SOURCE DATA >>
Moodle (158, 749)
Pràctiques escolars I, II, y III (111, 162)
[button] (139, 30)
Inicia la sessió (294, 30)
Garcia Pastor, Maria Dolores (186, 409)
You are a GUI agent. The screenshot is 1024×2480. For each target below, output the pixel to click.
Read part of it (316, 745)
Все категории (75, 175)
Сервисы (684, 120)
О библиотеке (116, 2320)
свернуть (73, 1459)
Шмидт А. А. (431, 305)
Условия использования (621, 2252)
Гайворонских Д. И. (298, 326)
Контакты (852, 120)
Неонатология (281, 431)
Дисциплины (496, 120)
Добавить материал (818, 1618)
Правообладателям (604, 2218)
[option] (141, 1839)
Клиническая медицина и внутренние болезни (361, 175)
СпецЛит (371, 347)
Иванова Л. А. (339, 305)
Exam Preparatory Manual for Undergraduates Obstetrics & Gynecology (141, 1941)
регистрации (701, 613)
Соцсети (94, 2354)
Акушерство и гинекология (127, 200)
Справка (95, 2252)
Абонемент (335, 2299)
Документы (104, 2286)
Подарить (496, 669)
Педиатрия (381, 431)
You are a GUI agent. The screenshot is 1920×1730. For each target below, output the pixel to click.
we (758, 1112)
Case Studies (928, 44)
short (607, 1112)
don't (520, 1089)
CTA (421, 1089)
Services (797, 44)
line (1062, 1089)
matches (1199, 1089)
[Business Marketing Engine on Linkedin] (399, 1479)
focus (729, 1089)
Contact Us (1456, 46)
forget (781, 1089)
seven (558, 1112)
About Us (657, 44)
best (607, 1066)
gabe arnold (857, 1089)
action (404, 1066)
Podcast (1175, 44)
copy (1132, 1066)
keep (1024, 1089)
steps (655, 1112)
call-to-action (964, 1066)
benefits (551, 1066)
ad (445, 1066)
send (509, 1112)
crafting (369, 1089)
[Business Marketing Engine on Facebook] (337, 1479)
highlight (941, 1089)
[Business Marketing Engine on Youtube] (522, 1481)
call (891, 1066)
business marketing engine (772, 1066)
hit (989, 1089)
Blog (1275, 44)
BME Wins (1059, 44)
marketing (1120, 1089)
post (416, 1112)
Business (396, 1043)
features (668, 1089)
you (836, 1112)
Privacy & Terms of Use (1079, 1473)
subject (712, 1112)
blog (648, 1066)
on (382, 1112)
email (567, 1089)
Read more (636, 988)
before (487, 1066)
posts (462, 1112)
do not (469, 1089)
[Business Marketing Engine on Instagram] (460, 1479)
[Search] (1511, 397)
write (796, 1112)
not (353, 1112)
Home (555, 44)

EXERCISE REQUIREMENTS >> Exactly as written, restate every line of the listing above.

EXERCISE OUTPUT >>
Moodle (158, 749)
Pràctiques escolars I, II, y III (111, 162)
[button] (139, 30)
Inicia la sessió (294, 30)
Garcia Pastor, Maria Dolores (186, 409)
You are a GUI agent. The screenshot is 1024×2480. For each target below, output the pixel to click.
Read part of it (316, 745)
Все категории (75, 175)
Сервисы (684, 120)
О библиотеке (116, 2320)
свернуть (73, 1459)
Шмидт А. А. (431, 305)
Условия использования (621, 2252)
Гайворонских Д. И. (298, 326)
Контакты (852, 120)
Неонатология (281, 431)
Дисциплины (496, 120)
Добавить материал (818, 1618)
Правообладателям (604, 2218)
[option] (141, 1839)
Клиническая медицина и внутренние болезни (361, 175)
СпецЛит (371, 347)
Иванова Л. А. (339, 305)
Exam Preparatory Manual for Undergraduates Obstetrics & Gynecology (141, 1941)
регистрации (701, 613)
Соцсети (94, 2354)
Акушерство и гинекология (127, 200)
Справка (95, 2252)
Абонемент (335, 2299)
Документы (104, 2286)
Подарить (496, 669)
Педиатрия (381, 431)
You are a GUI agent. The screenshot is 1920×1730. For each target below, output the pixel to click.
we (758, 1112)
Case Studies (928, 44)
short (607, 1112)
don't (520, 1089)
CTA (421, 1089)
Services (797, 44)
line (1062, 1089)
matches (1199, 1089)
[Business Marketing Engine on Linkedin] (399, 1479)
focus (729, 1089)
Contact Us (1456, 46)
forget (781, 1089)
seven (558, 1112)
About Us (657, 44)
best (607, 1066)
gabe arnold (857, 1089)
action (404, 1066)
Podcast (1175, 44)
copy (1132, 1066)
keep (1024, 1089)
steps (655, 1112)
call-to-action (964, 1066)
benefits (551, 1066)
ad (445, 1066)
send (509, 1112)
crafting (369, 1089)
[Business Marketing Engine on Facebook] (337, 1479)
highlight (941, 1089)
[Business Marketing Engine on Youtube] (522, 1481)
call (891, 1066)
business marketing engine (772, 1066)
hit (989, 1089)
Blog (1275, 44)
BME Wins (1059, 44)
marketing (1120, 1089)
post (416, 1112)
Business (396, 1043)
features (668, 1089)
you (836, 1112)
Privacy & Terms of Use (1079, 1473)
subject (712, 1112)
blog (648, 1066)
on (382, 1112)
email (567, 1089)
Read more (636, 988)
before (487, 1066)
posts (462, 1112)
do not (469, 1089)
[Business Marketing Engine on Instagram] (460, 1479)
[Search] (1511, 397)
write (796, 1112)
not (353, 1112)
Home (555, 44)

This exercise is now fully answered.